I like this model as it’s of Analog-Digital design but not overpoweringly so. Whilst it’s supposedly 43.8mm across, I measured mine (I already have one in my collection) and the width to the crown is in fact almost 47mm, so not a small watch by any means. It’s only 13.6mm (depth) and wears smaller than it is, albeit with a definite Timex Expedition look to it, but is relatively uncluttered and not over-functioned.
Once again the dial is excellent, matte and well laid out in black with contrasting broad luminous infilled analog Hour and minute hands plus a yellow center seconds Hand. It has a nice overall balance.
Large clear numerals and markers in white and yellow mean good clarity and the Day, Date, Month, Alarm, Timer, Stopwatch plus Digital time display is well positioned @6 and is larger than many, but does not get in the way of the analog functions. Additional chronograph buttons are on the wide bezel @6 for chronograph control such as Stop and Split laps etc. The bezel is influenced by their “shock” range and gives good protection to the crystal.
Note this is a perpetual Calendar model, so once the Calendar is set, forget about short months and so on, it’s all taken care of.
Four nicely figured pushers are on the outer edge of the case and are broad and easily accessed, the crown is @3 as usual, well shrouded but accessible. Once again we have an Indiglo back light, so this is well equipped for low light situations and has a 200m Water Resistance.
This model comes with a green colored rubber strap and once again if not to your liking it’s an easy matter to replace, as the case/lug/strap bars arrangement is about as standard as you can get – many thanks Timex! In practice the strap is actually very good and I have not changed it myself – and I’m really picky when it comes to straps and wrist comfort!
This model once again manages to get the basics right and the overall “Form” is pleasing, Function is unobtrusive and it Fits well to the wrist and it does it all rather well.
Both models above are around the same price (approx £85 in the UK) and for me represent excellent value for money without gimmicks and are two of the most practical and sensible Timex models I’ve seen for a while.
True Get and Forget watches = Form, Function and Fit. (I can see a slogan coming. . . . . 😉 )
Note – I see that many Timex models now come with a generic instructional manual and often these do not relate at all to the watch model you may have bought. The model above (T49967) is such a model and I note the following additional instructions in case anyone purchases one.
The pushers are labelled and self explanatory, but when setting the digital time (first push the “set” pusher and hold it) and you go through the sequences – hours, minutes etc etc. and once done – push the “set” again, the digital display is then set by default to the Time indication.
However to display the Day, Date and Month (the calendar), you must push the ST button on the bezel and the Calendar will flash up for a second. To permanently show the Calendar display rather than the Time display, push and hold the ST button for at least 3 or 4 seconds. This will show the date, day and month then set – then release the button and the Calendar will stay indicated, now as the permanent digital display. So at a glance you now have the analog hour, minute and seconds hands on the main dial and the digital display will be showing the Calendar. (you can reverse the sequence as you wish).

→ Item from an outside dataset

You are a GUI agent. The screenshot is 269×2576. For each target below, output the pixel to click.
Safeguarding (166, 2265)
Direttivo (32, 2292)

Also when setting the digital display the Calendar can be selected show either USA or UK style (Day, Date and Month) – something I wish others would emulate.
Finally I’d add to this selection my other Timex Digital Expedition. Quite similar to the ana/digi here, but digital only and once again a really sweet watch to wear – I show an image just for comparison.
It’s interesting to note that out of my collection of Timex watches, the one shown here on the left (T49854J), the ana/digi above (T49867) certainly get the most wrist time. For methey encapsulate everything that Timex in my opinion does best. Really excellent low cost daily beaters – true “get and forget” models, that are a perfect balance between “Form, Function and Fit”.
What really and honestly could be any better?